Author: Matthew O'Meara and Steven Lewis

This page describes the resfile format, syntax, and conventions. The resfile contains information which is input into the PackerTask and controls the Packer. It is read by the TaskOperation ReadResfile. Internal details for the commands can be found at the How to write new resfile commands residue-level options how-to.

# Resfile Syntax and Semantics

The syntax for the resfile format in extended-EBNF form is as follows.

<RESFILE> ::= <HEADER> | [<HEADER>] START\n <BODY> ;

<BODY> ::= {<RESIDUE_IDENTIFIER> {<COMMAND>}*\n}* ;

<RESIDUE_IDENTIFIER> ::= <SINGLE_RESID> | <RANGE_RESID> | <CHAIN_RESID> ;

<SINGLE_RESID> ::= <PDBNUM>[<ICODE>] <CHAIN> ;

<RANGE_RESID> ::= <PDBNUM>[<ICODE>] - <PDBNUM>[<ICODE>] <CHAIN> ;

<CHAIN_RESID> ::= '*' <CHAIN> ;

<PDBNUM> ::= [-]{digits}+ ;

<ICODE> ::= {A-Za-z} ;

<COMMAND> ::= <COMMAND_ID> {<COMMAND_PARAMS>}* ;

<COMMAND_ID> ::= ? see command types below ? ;

<COMMAND_PARAMS> ::= ? see command types below ? ;

Throughout, the resfile has the following conventions:

• The resfile is case-insensitive (except for the chain character, see comment below).
• Comments begin with the '#' symbol and continue to the end of the line.
• Tokens are white space delimited (note, however, the insertion code is attached to the PDBnum)
• The order in which the residues are specified in the body does not matter.
• The order in which the commands are specified does not matter.

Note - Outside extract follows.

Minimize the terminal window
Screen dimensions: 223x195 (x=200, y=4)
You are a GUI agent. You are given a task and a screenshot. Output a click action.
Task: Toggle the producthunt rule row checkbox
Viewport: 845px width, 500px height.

Specify in the <header> section the commands that should be applied by default to all residues that are not specified in the body. NOTE: Commands in this section are not applied to any residue which has a line in the body section. For example, if the header commands include "EX 1" and residue 10 has the behavior "ALLAAxc" in the body, then residue 10 will NOT get EX 1 behavior. Command line flags (e.g. "-ex1") will apply to all residues and can be used when the user wants to quickly specify global behavior.

# These commands will be applied to all residue positions that lack a specified behavior in the body:
ALLAA # allow all amino acids
EX 1 EX 2 # allow extra chi rotamers at chi- id 1 and 2 (note: multiple commands can be on the same line.)
USE_INPUT_SC # allow the use of the input side chain conformation ( see below for more detailed description of commands)
start
#... the body would continue here.

## Body

Specify in the <body> section residue level constraints to be sent to the packer and elsewhere. Each line should have one of the the following formats,

### Residue Identification

#### Single Residue Identification

To specify commands for a single residue, use the following form

<PDBNUM>[<ICODE>] <CHAIN> <COMMANDS>

If the pose the resfile is has pdb information associated with it (eg it was read in from a pdb file) then <PDBNUM>[<ICODE>] corresponds to columns 22-26. If the pose does not have pdb information (eg if it was generated de novo or from a silent file), the <PBDNUM> is the residue index in the pose and the <ICODE> should not be specified. The <PDBNUM> can be positive, zero, or negative. The <ICODE> is an optional character [A-Z] (case insensitive) that occurs in some pdbs to represent insertion or deletions in the sequence to maintain a consistent numbering scheme or the remainder of the sequence.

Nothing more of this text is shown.